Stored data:
◆ ◆ ◆ ◆ ◆
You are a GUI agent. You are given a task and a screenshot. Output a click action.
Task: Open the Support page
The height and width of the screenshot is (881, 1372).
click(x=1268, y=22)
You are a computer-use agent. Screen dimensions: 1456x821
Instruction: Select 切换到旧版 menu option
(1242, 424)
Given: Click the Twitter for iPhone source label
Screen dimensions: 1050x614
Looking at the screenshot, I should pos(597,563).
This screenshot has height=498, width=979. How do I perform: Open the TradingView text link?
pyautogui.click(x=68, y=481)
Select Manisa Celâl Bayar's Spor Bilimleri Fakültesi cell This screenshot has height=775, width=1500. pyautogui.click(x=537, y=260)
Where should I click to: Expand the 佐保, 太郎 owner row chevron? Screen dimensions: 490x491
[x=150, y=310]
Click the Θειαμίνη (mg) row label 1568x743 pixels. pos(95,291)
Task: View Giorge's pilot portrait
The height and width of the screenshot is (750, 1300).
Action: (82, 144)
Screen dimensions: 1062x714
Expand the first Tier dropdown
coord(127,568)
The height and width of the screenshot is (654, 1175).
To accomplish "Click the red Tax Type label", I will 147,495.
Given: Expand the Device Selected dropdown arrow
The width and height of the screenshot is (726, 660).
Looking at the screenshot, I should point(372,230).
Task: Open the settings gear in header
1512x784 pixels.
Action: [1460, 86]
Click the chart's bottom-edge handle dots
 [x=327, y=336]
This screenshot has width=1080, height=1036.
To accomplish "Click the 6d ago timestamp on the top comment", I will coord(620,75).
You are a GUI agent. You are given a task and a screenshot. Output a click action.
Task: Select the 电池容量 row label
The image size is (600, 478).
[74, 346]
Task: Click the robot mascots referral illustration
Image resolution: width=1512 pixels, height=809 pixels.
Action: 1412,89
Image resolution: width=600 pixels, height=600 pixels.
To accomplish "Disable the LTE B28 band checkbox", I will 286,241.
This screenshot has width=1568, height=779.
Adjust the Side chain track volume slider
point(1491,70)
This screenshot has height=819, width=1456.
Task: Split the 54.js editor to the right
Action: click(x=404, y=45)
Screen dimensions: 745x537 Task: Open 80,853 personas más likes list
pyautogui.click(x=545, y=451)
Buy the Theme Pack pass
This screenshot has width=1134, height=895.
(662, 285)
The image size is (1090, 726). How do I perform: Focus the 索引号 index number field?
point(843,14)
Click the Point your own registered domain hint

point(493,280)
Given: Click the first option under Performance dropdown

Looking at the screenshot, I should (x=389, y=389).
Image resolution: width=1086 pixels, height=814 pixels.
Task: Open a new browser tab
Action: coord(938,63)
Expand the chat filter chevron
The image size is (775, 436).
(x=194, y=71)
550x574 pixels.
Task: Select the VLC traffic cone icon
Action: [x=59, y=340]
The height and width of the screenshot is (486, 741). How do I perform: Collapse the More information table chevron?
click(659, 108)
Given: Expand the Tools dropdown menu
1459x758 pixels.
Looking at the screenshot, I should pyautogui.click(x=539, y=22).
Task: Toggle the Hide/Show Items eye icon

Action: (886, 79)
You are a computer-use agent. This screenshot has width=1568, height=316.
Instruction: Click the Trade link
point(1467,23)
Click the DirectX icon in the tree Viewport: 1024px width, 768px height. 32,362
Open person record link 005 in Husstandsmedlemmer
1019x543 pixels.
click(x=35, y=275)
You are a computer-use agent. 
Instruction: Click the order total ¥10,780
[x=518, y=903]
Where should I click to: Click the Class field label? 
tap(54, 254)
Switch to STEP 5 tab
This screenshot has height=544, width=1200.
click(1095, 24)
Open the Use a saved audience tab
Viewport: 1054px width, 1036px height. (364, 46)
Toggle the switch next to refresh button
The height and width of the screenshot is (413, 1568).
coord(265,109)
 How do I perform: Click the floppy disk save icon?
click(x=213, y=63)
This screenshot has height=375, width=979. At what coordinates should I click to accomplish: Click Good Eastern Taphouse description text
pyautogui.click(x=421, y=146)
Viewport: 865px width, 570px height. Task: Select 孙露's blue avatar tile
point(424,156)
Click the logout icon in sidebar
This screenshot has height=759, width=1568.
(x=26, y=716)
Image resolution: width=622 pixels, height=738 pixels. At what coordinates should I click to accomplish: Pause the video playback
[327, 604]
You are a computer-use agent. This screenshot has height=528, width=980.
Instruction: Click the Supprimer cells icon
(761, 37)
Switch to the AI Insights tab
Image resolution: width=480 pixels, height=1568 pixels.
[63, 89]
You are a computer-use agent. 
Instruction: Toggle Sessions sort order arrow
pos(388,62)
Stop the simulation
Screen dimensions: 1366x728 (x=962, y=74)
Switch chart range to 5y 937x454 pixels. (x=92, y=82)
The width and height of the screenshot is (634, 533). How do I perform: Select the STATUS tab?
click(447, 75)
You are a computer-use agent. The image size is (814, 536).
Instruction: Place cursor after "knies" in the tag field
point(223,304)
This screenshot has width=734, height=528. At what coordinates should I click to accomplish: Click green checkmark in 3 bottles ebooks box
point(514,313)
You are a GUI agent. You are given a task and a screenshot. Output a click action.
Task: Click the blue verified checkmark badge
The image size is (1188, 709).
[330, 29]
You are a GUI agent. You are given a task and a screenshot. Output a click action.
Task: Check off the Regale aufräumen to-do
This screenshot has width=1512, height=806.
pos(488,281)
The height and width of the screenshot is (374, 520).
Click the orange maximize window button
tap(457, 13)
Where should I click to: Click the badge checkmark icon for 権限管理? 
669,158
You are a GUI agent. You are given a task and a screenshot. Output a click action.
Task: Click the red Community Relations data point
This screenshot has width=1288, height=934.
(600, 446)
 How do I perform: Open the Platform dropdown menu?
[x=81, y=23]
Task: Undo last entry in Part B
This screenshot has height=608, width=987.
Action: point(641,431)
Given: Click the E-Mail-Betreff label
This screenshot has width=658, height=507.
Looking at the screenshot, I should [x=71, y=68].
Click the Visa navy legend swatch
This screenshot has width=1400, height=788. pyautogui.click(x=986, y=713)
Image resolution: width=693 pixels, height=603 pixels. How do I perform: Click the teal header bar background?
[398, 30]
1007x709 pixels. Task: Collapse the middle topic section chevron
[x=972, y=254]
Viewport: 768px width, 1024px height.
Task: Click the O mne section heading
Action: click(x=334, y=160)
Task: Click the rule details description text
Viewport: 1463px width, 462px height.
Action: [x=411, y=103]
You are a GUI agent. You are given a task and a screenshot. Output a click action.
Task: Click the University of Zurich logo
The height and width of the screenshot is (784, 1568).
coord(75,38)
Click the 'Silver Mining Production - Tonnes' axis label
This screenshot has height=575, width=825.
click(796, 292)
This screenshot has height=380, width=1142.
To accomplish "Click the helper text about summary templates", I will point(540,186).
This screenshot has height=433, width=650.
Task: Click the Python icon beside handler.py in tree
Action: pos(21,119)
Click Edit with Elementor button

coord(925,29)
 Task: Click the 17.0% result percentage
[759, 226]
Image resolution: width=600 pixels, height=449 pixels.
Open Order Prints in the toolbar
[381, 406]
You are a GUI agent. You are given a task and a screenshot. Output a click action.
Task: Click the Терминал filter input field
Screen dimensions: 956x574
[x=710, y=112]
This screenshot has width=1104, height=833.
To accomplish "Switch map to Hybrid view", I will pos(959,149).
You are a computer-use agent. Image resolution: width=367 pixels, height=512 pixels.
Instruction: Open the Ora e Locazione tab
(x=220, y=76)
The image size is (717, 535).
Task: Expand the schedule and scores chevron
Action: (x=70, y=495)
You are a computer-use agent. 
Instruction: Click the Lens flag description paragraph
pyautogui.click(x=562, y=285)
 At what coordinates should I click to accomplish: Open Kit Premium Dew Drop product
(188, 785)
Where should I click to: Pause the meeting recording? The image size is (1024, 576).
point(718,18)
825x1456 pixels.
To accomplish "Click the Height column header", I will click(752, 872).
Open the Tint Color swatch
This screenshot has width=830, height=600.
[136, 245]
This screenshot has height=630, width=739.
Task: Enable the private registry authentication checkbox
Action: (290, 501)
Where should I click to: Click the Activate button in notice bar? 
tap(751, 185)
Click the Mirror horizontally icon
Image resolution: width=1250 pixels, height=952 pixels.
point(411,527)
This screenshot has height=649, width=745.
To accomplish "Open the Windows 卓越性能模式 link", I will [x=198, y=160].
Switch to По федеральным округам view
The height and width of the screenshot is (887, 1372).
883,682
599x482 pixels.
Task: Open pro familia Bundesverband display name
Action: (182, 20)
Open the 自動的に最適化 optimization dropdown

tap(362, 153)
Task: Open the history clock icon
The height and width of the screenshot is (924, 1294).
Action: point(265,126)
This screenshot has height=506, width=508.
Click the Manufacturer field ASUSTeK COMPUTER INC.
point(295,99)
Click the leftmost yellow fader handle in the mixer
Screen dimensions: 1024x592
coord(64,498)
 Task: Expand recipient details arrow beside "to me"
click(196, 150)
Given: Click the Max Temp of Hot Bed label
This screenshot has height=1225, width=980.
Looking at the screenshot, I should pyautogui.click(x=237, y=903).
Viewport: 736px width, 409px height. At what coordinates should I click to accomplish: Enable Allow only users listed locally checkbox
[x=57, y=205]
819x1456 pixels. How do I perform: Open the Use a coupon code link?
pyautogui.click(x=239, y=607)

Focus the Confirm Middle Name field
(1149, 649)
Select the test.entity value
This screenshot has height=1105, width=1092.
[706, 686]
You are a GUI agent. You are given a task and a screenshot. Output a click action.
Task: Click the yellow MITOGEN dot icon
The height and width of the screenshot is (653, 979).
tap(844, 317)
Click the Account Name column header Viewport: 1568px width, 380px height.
◆ ◆ ◆ ◆ ◆
WHAT IS BEING ASKED => Count the lines of the entries that hold the string "yellow", then state that number and nothing more.

RESPONSE AREA => 2